Total RNA was isolated from cells using the RNeasy Plus Mini Kit (Qiagen, Doncaster, VIC, Australia). cDNA was prepared using random primers and MMLV reverse transcriptase (Promega). qRT-PCR was performed on the 7900 HT Fast Real Time PCR system with SDS v.2.3 software (Applied Biosystems, Forster City, CA, USA) using the SYBR green detection method. A standard curve was generated in each run for each primer and results were analyzed using the adjusted Ct method followed by normalization to the housekeeping gene, L32. qRT-PCR primers: GLI1 forward – 5′-AAGCGTGAGCCTGAATCTGT-3′ and GLI1 reverse – 5′-CAGCATGTACTGGGCTTTGA-3′; L32 forward – 5′-TTCCTGGTCCACAACGTCAAG-3′ and L32 reverse – 5′-TGTGAGCGATCTCGGCAC-3′.

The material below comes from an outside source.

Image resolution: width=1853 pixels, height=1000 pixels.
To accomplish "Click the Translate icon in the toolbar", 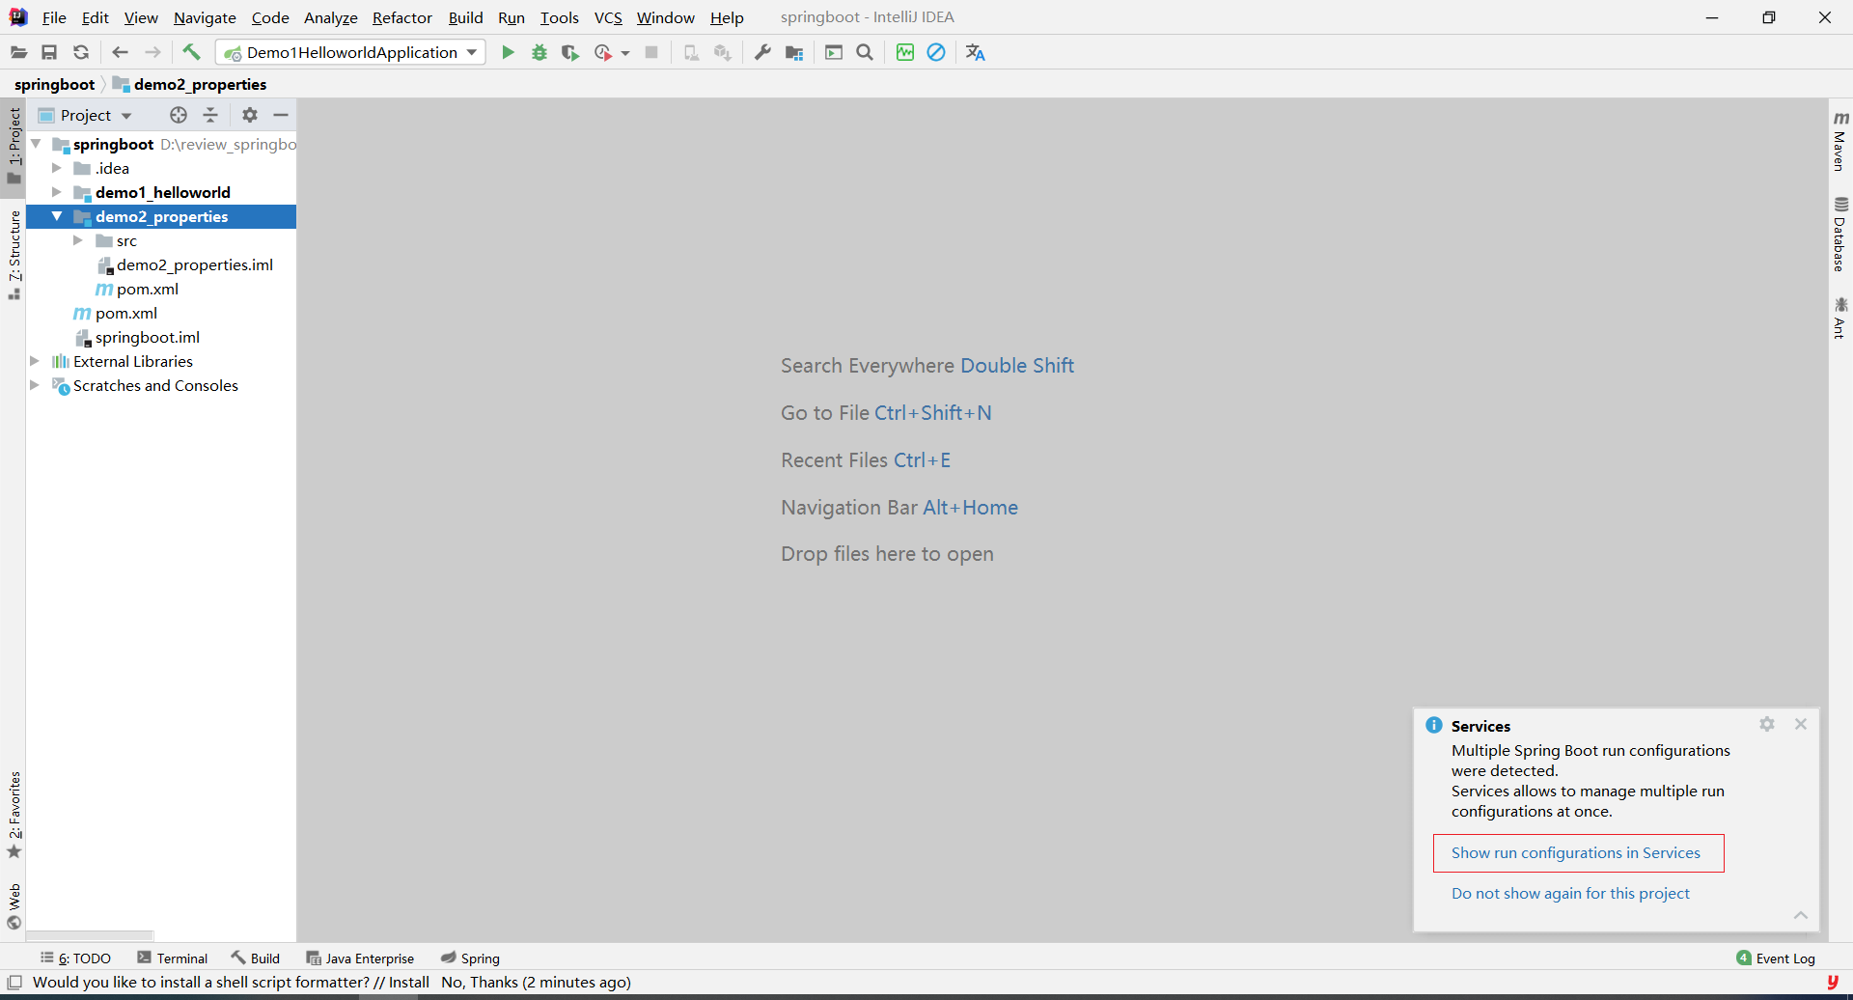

Next-generation sequencing

RNA was prepared for sequencing on the Illumina HighSeq 2000 using the proprietary TruSeqTM RNA Sample Preparation v2 Guide with all kit reagents purchased from Illumina (San Diego, CA, USA). RNAseq reads were aligned to the human reference genome (Homo_sapiens.GRCh37.67.gtf (from ENSEMBL release 67)) using TopHat/Bowtie.59 Sample quality control was performed simultaneously with the FastQC program (Babraham Bioinformatics, Babraham Institute, Cambridge, UK). Read counting was performed with HTSeq.60 Differential gene expression analysis was performed using EdgeR61 and limma-voom.62 All treatment samples were compared with mock transfection and differential gene expression was defined as log2 fold change ⩾1 or ⩽−1 and adjusted P-value <0.05.